Tudo começou na manhã de domingo, dia 1º de janeiro de 1970. Naquele Réveillon, estava em casa no Rio, de sobreaviso para qualquer eventualidade.

Quando o telefone tocou, soube que um Caravelle [avião usado pela Cruzeiro do Sul com capacidade para aproximadamente 90 passageiros] havia quebrado no aeroporto de Montevidéu. Fui escalado na equipe que iria até lá para trazer passageiros de volta ao Brasil.

Por volta das 17h, chegamos a Montevidéu. Pouco tempo depois, iniciamos o embarque. Vinte e sete passageiros entraram na aeronave. Entre eles, os seis guerrilheiros, que se espalharam em diferentes pontos do avião.

O plano de voo previa escalas em Porto Alegre, São Paulo e, finalmente, no Rio. Só que, quatro minutos após a decolagem, fomos rendidos pelos sequestradores. Eles queriam ir para Cuba.

A primeira exigência foi não sobrevoar o território brasileiro. Temiam que o avião fosse abatido. Só que não havia combustível para chegar a Havana. Foi preciso parar em quatro países durante a viagem. Eu e outro tripulante [Hélio Borges] éramos os únicos autorizados a descer da aeronave para pegar comida e abastecer o avião.

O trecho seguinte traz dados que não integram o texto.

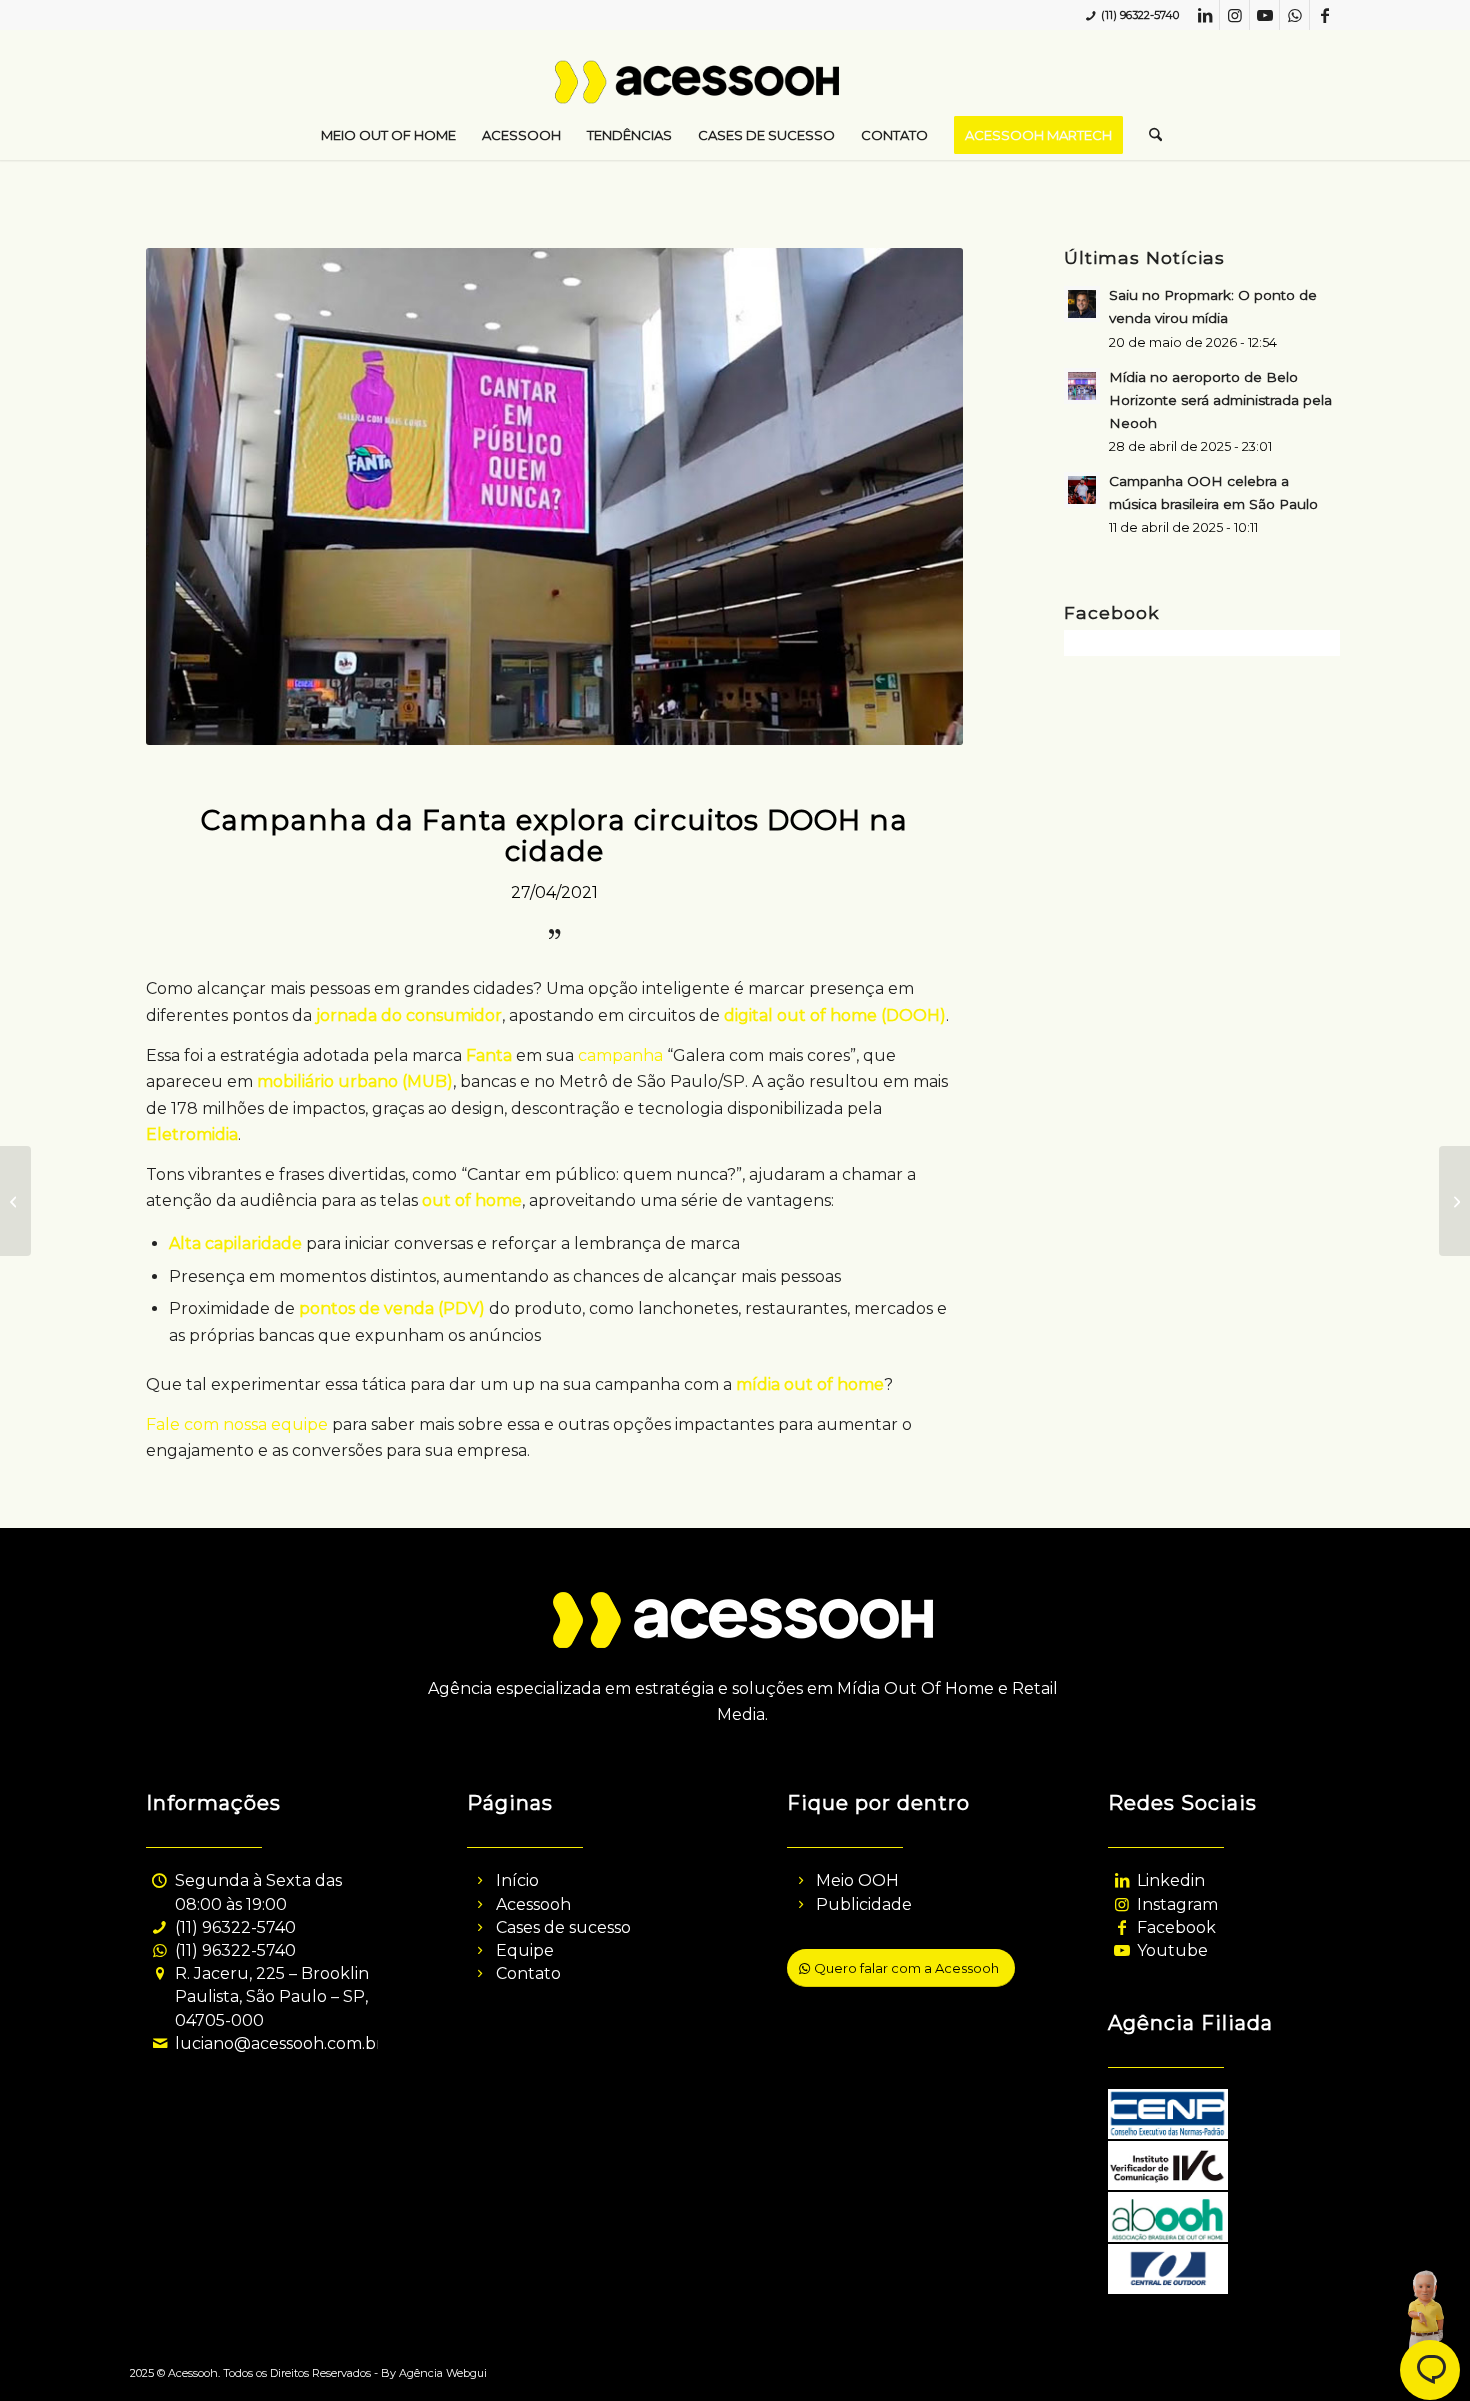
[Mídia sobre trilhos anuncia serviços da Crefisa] (1454, 1201)
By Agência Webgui (434, 2373)
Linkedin (1171, 1880)
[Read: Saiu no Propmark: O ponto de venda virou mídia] (1082, 304)
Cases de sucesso (563, 1927)
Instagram (1177, 1904)
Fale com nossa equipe (237, 1424)
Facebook (1176, 1927)
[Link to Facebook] (1325, 15)
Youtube (1172, 1950)
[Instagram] (1121, 1904)
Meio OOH (857, 1880)
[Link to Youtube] (1264, 15)
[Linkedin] (1121, 1880)
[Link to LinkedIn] (1204, 15)
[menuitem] (388, 135)
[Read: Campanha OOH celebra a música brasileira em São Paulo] (1082, 490)
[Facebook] (1121, 1927)
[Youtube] (1121, 1950)
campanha (620, 1055)
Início (517, 1880)
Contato (528, 1973)
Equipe (525, 1950)
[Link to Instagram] (1234, 15)
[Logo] (735, 90)
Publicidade (864, 1904)
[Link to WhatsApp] (1294, 15)
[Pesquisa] (1149, 135)
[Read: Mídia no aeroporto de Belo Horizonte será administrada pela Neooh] (1082, 386)
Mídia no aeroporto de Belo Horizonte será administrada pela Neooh (1220, 400)
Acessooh (533, 1904)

Na primeira parada, em Buenos Aires, dois passageiros foram liberados por problemas cardíacos. No Aeroporto de Lima, um militar americano chegou a me oferecer uma pistola. Disse: 'Entre no avião e atire em quantos conseguir. Nós entramos atrás e matamos os outros'.

Perguntei a ele: 'Como isso seria possível?' Eles não sabiam quem eram os sequestradores. Iriam matar todo mundo. Fui treinado para salvar vidas, e não para tirá-las.

Depois de dois dias, chegamos a Havana. Passei a ser tratado como prisioneiro até voltar ao Brasil.

No retorno, já em Manaus, teve início o inquérito que, para mim, ainda dura até hoje. Nunca fui preso, mas o que passo é pior.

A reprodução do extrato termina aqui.